Protestors were also on hand, wearing masks, saying that the project was far from beneficial to the residents of the area.
Mayor Bloomberg was there sitting on the stage with developer Bruce Ratner and Borough President Marty Markowitz.
“Brooklyn has arrived,” Bloomberg said. “It’s a great day.”
Ratner spoke to over 100 members of the media on Friday explaining how the new arena would make the lives of Brooklynites so much better, employing them by the thousands, and bringing world class sports and entertainment to their doorstep.
“It’s a defining new model for the role sports and entertainment arenas can play in communities,” Ratner said.
He then took a pair of extra-super large scissors and snipped the purple ribbon that was strewn across the front of the basketball court.

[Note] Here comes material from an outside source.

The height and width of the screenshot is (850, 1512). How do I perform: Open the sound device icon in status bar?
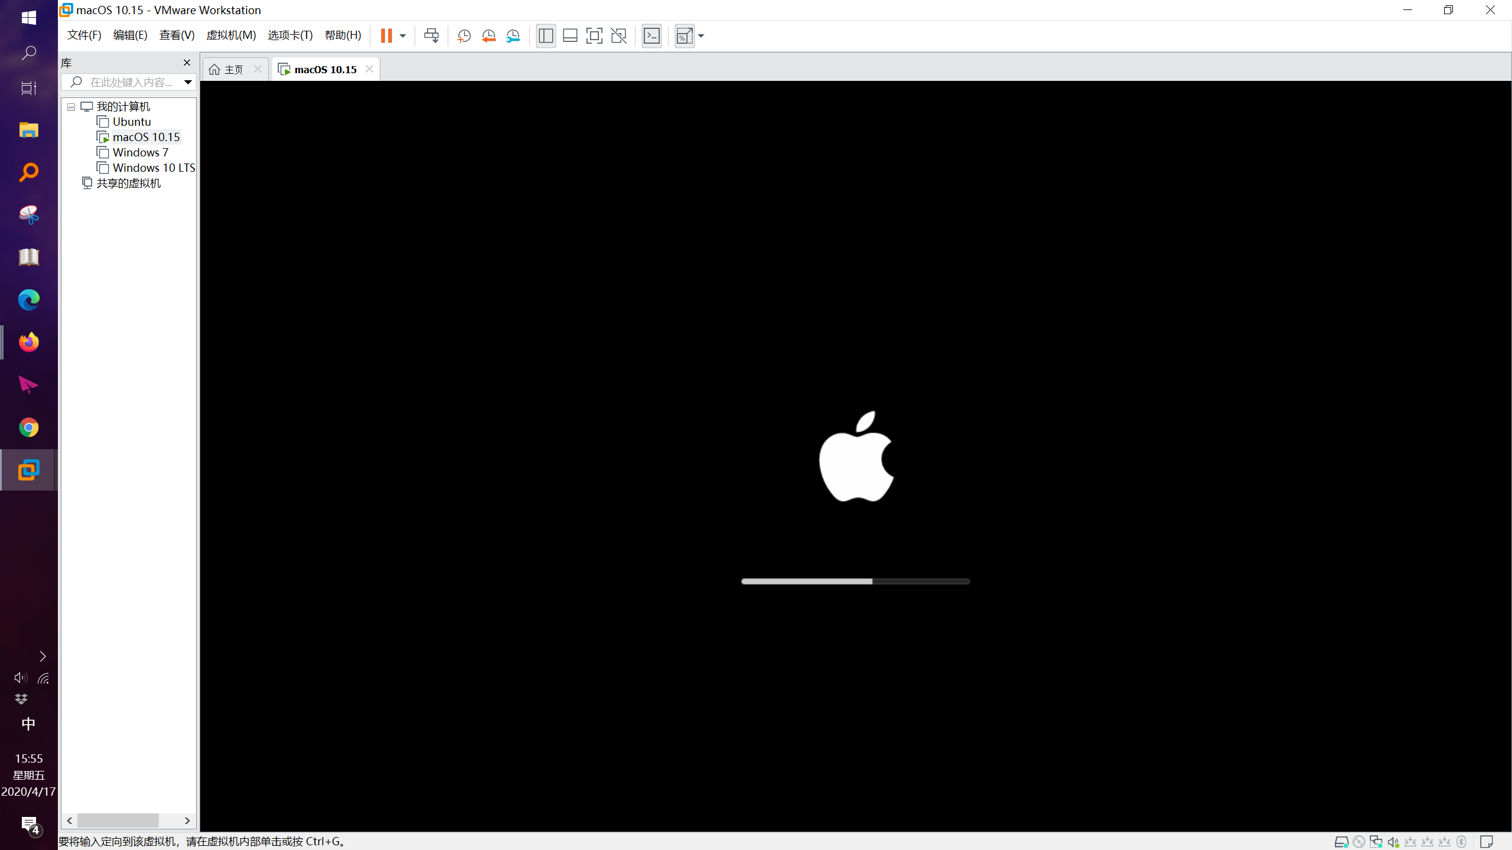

Confetti burst forth as Ratner performed the ritual.
Not all Brooklynites feel as warm and fuzzy about the Atlantic-Yards project and the Barclays Center. A small number of protestors performed satiric street theater expressing their frustration and dismay at the promise of jobs developers reneged on.
“They’re ripping off Brooklyn,” said project uber-opponent Daniel Goldstein of "Develop Don't Destroy Brooklyn", who accepted a $3 million payoff after the state condemned his Prospect Heights home to make room for the Atlantic Yards development.
Goldstein added that the next phase of the project, which includes residential towers, should be cancelled, and Ratner should be held to blame.
"What was promised wasn't just an arena with luxury suites," said Goldstein. "It was 2,250 units of affordable housing and 10,000 permanent jobs. We don't have a single unit of housing under construction and this arena has created 105 full-time jobs instead of 10,000."
Lawsuits over eminent domain delayed the project several times. Protestors say that private land should not have been grabbed for this project, and they intend to keep on protesting.